» EXERCISE OBJECTIVE: Set down, exactly as written, the lines from the line holding "You are a GUI" to the end of the data, inclusive, skipping any pictures.

» RECORDS SUPPLIED:

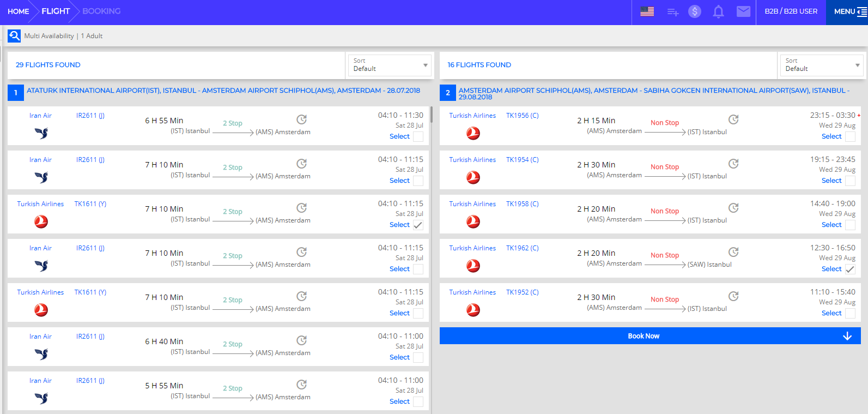The height and width of the screenshot is (414, 868).
Task: Click the left flight list scrollbar
Action: pyautogui.click(x=432, y=115)
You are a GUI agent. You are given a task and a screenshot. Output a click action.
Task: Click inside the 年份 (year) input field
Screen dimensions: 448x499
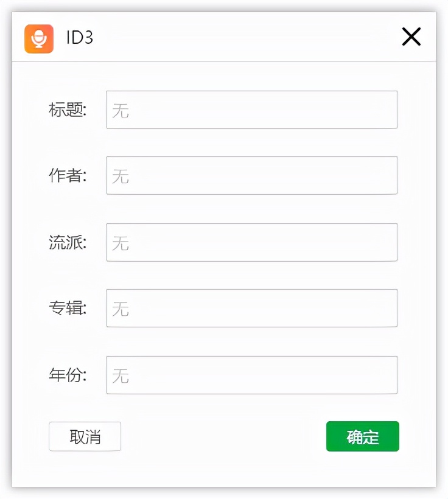[x=251, y=375]
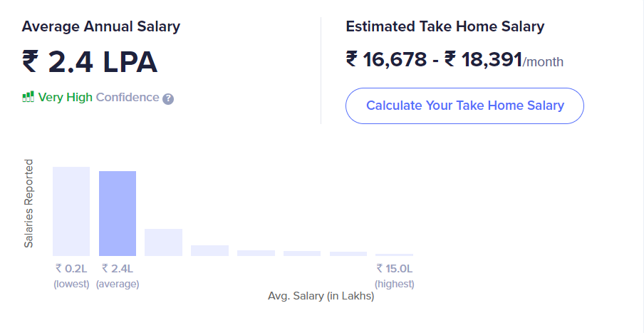Image resolution: width=644 pixels, height=333 pixels.
Task: Click the Average Annual Salary heading
Action: (x=101, y=26)

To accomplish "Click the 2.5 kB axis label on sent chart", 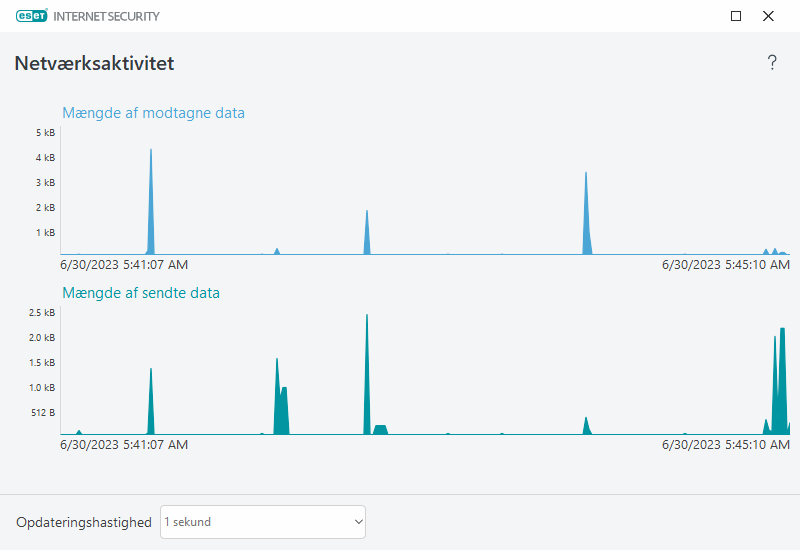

» OUTPUT BELOW:
You are a GUI agent. You are given a task and a screenshot. Output a click action.
Task: Click inside the 年份 (year) input field
Screen dimensions: 448x499
[x=251, y=375]
Image resolution: width=644 pixels, height=333 pixels.
Task: Click the Average Annual Salary heading
Action: (x=101, y=26)

To accomplish "Click the 2.5 kB axis label on sent chart", 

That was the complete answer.